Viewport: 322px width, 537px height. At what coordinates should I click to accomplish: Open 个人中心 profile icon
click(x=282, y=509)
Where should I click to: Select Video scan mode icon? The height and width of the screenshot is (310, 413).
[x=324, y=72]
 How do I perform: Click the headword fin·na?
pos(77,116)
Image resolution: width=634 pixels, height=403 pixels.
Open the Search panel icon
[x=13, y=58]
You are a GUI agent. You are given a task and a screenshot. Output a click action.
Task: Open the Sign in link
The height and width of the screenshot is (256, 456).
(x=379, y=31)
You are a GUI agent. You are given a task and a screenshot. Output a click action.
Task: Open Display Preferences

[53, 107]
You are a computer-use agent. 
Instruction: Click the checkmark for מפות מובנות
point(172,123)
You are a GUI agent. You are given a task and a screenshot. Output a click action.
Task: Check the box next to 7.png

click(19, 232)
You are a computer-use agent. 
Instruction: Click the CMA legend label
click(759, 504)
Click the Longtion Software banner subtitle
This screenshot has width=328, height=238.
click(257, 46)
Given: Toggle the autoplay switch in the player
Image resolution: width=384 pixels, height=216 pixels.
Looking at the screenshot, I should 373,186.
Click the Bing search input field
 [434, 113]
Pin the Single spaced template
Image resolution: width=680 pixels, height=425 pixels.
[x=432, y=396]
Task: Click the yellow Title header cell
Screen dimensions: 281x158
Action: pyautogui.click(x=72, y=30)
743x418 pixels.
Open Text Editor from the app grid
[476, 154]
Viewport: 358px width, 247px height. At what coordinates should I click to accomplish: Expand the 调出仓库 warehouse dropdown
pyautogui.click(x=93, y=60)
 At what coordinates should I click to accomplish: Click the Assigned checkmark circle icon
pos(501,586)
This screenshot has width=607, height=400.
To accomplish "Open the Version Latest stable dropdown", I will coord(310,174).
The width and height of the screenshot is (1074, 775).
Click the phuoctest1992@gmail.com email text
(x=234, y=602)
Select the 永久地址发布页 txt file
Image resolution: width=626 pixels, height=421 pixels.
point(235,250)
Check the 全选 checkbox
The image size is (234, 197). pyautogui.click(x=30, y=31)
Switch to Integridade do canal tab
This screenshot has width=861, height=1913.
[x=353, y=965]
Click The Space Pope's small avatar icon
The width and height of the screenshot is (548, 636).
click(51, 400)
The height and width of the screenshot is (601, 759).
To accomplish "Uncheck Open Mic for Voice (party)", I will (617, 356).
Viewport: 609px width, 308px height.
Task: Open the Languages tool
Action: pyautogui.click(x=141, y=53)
- - -
▶ [What the exercise asks]
All lines from the one with "Image resolution: width=626" onward to the end of the records above should be repeated exactly, and only those lines.

▶ [Reply to the exercise]
Image resolution: width=626 pixels, height=421 pixels.
point(235,250)
Check the 全选 checkbox
The image size is (234, 197). pyautogui.click(x=30, y=31)
Switch to Integridade do canal tab
This screenshot has width=861, height=1913.
[x=353, y=965]
Click The Space Pope's small avatar icon
The width and height of the screenshot is (548, 636).
click(51, 400)
The height and width of the screenshot is (601, 759).
To accomplish "Uncheck Open Mic for Voice (party)", I will (617, 356).
Viewport: 609px width, 308px height.
Task: Open the Languages tool
Action: pyautogui.click(x=141, y=53)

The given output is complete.